Non-surgical endoscopy procedures offered at Loyola Medicine
Endoscopic sleeve gastroplasty (ESG)
While there are different types of endoscopic weight loss procedures, the most common one is an endoscopic sleeve gastroplasty. This procedure, sometimes referred to as stomach stitching or an endoscopic stomach sleeve, reshapes the stomach without surgery. During this operation, the stomach is sutured internally to reduce the size. The doctor creates a banana shaped stomach, made to mimic the effects of a surgical sleeve gastrectomy without removing part of the stomach.

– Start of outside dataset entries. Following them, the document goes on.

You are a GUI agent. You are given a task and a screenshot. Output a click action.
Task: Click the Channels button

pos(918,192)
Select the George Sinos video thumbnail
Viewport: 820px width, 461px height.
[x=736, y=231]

Endoscopic revision of prior bariatric surgery
Some patients regain weight after bariatric surgeries, such as gastric bypass or surgical sleeve gastrectomy. Some procedures may also need to be resized if weight loss wasn’t sufficient. In these cases, a revision after bariatric surgery can be done with an endoscopy.
Intragastric balloon
In a gastric balloon treatment, a small balloon is inserted into the stomach to create a feeling of fullness more quickly and to help limit how much food is eaten. However, this is not used as commonly nor is it a permanent solution. The balloon is removed after six months or when weight loss goals are met for the patient.
“These procedures are not experimental. We have over 10 years of data showing sustained weight loss, full FDA approval, and insurance coverage, including Medicare,” says Dr. Simons-Linares.
Follow-up care and long-term management after bariatric endoscopy
At Loyola Medicine, teams manage obesity as a long-term disease rather than treating with a one-time procedure. Providers recognize obesity as a chronic, relapsing condition and commit to ongoing follow-up to support lasting results and overall health.
A multidisciplinary weight loss team delivers follow-up care and may include medical specialists, registered dietitians and behavioral health professionals. The team regularly monitors progress to identify changes early and adjust care as needed to avoid weight regain. Nutrition, mental health and management of related conditions over time are provided to patients.
Lifelong partnership
After the procedure is complete and patients start losing weight, lifelong follow-up appointments will be required to maintain health. During the first year, the doctors will check in multiple times then once a year indefinitely if no complications arise. Obesity care is a long-term partnership between patients and clinicians, focused on sustained maintenance of your health and response to potential weight regain.
“I tell patients from the beginning: this is lifelong follow-up. Even when things are going well, I want to see you at least once a year,” says Dr. Simons-Linares.